Mobile payments company mopay is launching a new technology, mopay call, that allows online merchants to allow consumer to bill purchases to their land line phone accounts. Like competitors Zong and Boku, mopay’s platform doesn’t require users to have a credit card or bank account to make a micropayment. Users enter their cell phone number, reply to a text message and then all virtual charges are automatically charged to the user’s monthly cell phone bill.
With mopay call, mopay is one of the first of the mobile payments platforms to allow users to charge a payment to a landline bill as opposed to a cell phone bill. Here’s how it works. After selecting mopay call during an online check-out process, mopay’s payment screen will prompt the consumer to authorize the purchase through a short, automated call. The payee will need to call a given number via the land line number that is being charged, and will be asked for a special code that mopay gives the payee in the online check-out process.

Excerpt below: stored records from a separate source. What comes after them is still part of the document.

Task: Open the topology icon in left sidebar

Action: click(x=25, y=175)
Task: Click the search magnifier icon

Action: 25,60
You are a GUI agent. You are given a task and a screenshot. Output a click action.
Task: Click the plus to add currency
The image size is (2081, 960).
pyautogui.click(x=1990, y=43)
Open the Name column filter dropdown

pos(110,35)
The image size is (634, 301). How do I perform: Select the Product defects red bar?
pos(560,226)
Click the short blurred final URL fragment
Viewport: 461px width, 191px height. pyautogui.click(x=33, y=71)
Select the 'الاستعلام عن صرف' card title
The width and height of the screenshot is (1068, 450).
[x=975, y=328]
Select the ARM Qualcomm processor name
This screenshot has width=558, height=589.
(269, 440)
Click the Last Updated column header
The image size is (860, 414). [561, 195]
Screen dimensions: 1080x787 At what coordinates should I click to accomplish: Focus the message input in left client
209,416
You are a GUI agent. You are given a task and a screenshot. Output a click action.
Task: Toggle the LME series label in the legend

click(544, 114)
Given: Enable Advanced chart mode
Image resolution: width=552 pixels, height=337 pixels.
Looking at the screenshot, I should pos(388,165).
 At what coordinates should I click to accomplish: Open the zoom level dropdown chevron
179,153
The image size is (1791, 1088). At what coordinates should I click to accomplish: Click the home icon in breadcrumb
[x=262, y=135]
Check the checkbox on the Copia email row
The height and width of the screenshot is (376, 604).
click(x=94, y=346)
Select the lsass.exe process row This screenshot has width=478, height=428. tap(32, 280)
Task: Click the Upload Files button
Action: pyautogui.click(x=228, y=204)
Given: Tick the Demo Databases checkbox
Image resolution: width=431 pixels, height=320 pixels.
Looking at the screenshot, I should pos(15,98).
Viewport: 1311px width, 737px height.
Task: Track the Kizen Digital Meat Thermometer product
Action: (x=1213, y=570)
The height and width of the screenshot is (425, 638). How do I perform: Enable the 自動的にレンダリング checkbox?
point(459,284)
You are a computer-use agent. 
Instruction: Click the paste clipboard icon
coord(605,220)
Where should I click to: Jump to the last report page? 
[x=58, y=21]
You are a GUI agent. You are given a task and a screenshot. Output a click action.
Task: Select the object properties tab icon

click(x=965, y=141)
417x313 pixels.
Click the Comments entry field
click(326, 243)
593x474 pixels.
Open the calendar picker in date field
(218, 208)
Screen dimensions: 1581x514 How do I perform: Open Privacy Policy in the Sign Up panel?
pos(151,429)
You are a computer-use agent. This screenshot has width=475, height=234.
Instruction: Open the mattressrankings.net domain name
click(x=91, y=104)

After authorization, mopay places the charge to the land line phone account and the purchase is completed. The charge later appears on the consumer’s phone bill along with voice charges. mopay call does not require any registration and is available to all consumers who have access to a land line phone.
German-based Travian Games is using the new service and seeing traction with use of mopay call, says Ingo Lippert, mopay’s CEO. Lippert says that while the payments process through a landline is popular in Europe, the idea of landline charging is new in the U.S.
But one of the barriers to the adoption of mobile payments are the high fees that mobile carriers charge to the payment systems (which are then passed on to the publisher or developer). These fees can range between 10% to 50% of the purchase price, which is a hefty amount in transaction fees. But Lippert says that landline operators generally charge 10% less in fees, which could be good news for the space. Mopay, which is cash flow positive, has raised $15 million Euro and currently reaches over 3 billion people worldwide through its platform.
The question is are landlines dead? As mobile coverage improves, many people and households rely solely on their cell phones, negating the need (and extra cost) for a landline. It’s unclear if this will really be able to take off in the U.S.